Since 1957 she has written works for this dance company, but also for the Foundation for Modern Dance , such as Journey of a Poet , interpreted by Mikhail Baryshnikov , and Taking Time to be Vulnerable for Pascal Denichou . She also wrote music for the film Guns of the Trees by Jonas Mekas (1962). She also wrote music for Marie Menken's film Visual Variations on Noguchi.

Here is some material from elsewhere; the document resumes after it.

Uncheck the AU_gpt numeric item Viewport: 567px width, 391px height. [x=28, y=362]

Similar to Pauline Oliveros , Harry Partch or Moondog , Dlugoszewski's musical output, such as the Suchness Concert (1958), was stimulated by the development of new sounds. According to her own estimates, she developed more than a hundred musical instruments, especially in the 1950s, which she built with the sculptor Ralph Dorazio . She mostly developed percussion instruments , but also rebuilt pianos. New instruments were developed for her composition Eight Clear Places (1961); later she resorted to this set of instruments and explored its possibilities in further works. Other pieces were more conventional, such as her Abyss and Caress , which premiered in 1975 by the New York Philharmonic Orchestra under Pierre Boulez . Other commissions came from the Louisville Orchestra, American Composers Orchestra and the Seattle Symphony. Their works have been relatively little documented on sound carriers (for Nonesuch Records , Folkways and New World Records ). The first CD under her name, Disparate Stairway Radical Other , was only released after her death.

Awards

Dlugoszewski became a Guggenheim Fellow ; she was also the first woman to receive funding from the Rockefeller Foundation . In 1977 she was the first woman to receive the Koussevitzy International Recording Award for her work Fire Fragile Flight , which was interpreted by the Orchestra of Our Time .

Web links

Individual evidence

  1. ^ Aaron I. Cohen International Encyclopedia of Women Composers (New York: Books & Music [USA], 1987)
  2. ^ The Norton / Grove Dictionary of Women Composers London and New York: WW Norton, 1995.